We can compare a model to a student. Both are capable of learning but need exposure in order to actually learn. For the student to become proficient, they need readings, assignments, and practice problems similar to how a model needs data to be more effective. Furthermore, if the tasks for the students are well-formed and relevant, they will perform better in the real world similar to models when they receive high-quality, representative data.
Thus, the key takeaway is that we should try to provide as much good data as we can to the model.
Evaluating Performance
After training our model with data, we want to assess its performance. Similar to students, we want to administer a test to see if the model does well. If we give students the same questions they practiced on, it’s hard to distinguish whether they actually learned or memorized the solution. The same can happen with models when they overfit or “memorize” the patterns in the training data. Thus, it’s important to use unseen data for testing to validate whether the model actually learned.
Typically, in a supervised machine learning context, we split the original dataset for training and testing. A common partition is reserving 80% for training and 20% for testing. We can compare it to a teacher with a question bank — most of the questions will be released for practice with some leftover for tests.
As for the train-test ratio, the motivation for using an 80 / 20 split is loosely driven by the Pareto principle (also called the 80–20 rule), which states that 80% of the effect is driven by 20% of causes (and vice versa). The Pareto principle isn’t a mathematically guaranteed property, but many observed phenomena follow the Pareto principle. For example, wealth distribution (80% of all the wealth is held by 20% of people), social media marketing (80% of all social media shares are generated by 20% of posts), agricultural production (20% of farmers produce 80% of crops), etc. Given how ubiquitous the 80–20 rules can be, it is a common train-test split ratio within the ML community. Note: other split ratios are used, such as 70 / 30 or 90 / 10, but are less common.
The key takeaway is that for evaluating ML models, we should use unseen data. Typically, this is done by splitting the original dataset into training and testing, often using an 80 / 20 split.
The Challenge of New Data
Given that ML models perform better when given more data and they need to be evaluated on unseen data, why wouldn’t we just collect new data? Then, we can use the full dataset for training while also exposing it to unseen data for testing.
There are several challenges with this approach:
- Infeasibility: collecting new data can be time intensive and / or expensive, thus making it infeasible. According to research, data collection is often the biggest bottleneck in data workflows, AI, and ML.
- Heterogeneity: even if collecting data is feasible, the data collected might not align with the original dataset. Perhaps the new data measures a different sample / population or is missing certain features.

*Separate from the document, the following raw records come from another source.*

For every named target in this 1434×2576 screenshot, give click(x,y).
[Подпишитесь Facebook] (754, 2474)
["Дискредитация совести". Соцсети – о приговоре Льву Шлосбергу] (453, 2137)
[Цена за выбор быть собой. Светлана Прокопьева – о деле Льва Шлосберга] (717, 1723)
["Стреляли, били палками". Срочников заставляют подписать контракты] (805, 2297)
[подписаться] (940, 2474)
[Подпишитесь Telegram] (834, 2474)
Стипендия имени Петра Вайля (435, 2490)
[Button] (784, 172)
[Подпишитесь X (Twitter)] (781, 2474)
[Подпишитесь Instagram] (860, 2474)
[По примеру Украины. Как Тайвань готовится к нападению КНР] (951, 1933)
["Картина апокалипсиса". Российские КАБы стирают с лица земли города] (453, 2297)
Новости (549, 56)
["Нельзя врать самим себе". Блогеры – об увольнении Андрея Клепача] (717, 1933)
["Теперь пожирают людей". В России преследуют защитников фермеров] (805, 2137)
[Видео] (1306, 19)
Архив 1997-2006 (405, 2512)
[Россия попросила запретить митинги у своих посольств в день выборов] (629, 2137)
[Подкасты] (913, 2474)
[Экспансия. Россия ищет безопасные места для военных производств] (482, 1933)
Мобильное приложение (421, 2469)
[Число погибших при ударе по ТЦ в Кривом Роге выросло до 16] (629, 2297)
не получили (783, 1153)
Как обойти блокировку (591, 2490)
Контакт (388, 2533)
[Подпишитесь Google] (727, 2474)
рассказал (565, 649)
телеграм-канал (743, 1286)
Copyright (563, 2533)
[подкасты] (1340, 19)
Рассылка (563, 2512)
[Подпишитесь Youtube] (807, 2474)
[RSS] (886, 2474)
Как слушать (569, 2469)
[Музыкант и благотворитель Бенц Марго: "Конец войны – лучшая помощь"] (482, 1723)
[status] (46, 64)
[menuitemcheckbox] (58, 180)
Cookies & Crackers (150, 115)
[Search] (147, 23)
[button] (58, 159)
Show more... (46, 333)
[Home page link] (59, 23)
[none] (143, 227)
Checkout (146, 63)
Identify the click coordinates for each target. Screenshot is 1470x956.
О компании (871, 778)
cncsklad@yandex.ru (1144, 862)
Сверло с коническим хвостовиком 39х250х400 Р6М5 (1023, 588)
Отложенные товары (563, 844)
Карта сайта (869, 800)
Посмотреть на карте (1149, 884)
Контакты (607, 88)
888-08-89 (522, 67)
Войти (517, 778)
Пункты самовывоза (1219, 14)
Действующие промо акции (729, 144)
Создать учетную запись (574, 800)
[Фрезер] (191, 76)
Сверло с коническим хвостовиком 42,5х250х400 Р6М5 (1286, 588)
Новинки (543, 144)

- Scalability: relying on new data can slow down experimentation. Collecting data might be slow, hence we’d need to wait for enough data to discard or green-light a model. Furthermore, our ability to cross-validate, which is using different shuffles of the dataset, becomes limited.
The key takeaway is that using the original dataset (assuming it’s high quality and representative) for training and testing removes the hassle of data collection, ensures the data is homogeneous (represents the same population and has the same feature set), and enables faster experimentation.
Conclusion
In supervised ML, we utilize the dataset for both training and testing. We typically reserve 80% for training and 20% for testing. We rely on test-train split because collecting new data is difficult, can be different from the original dataset, and slow down experimentation.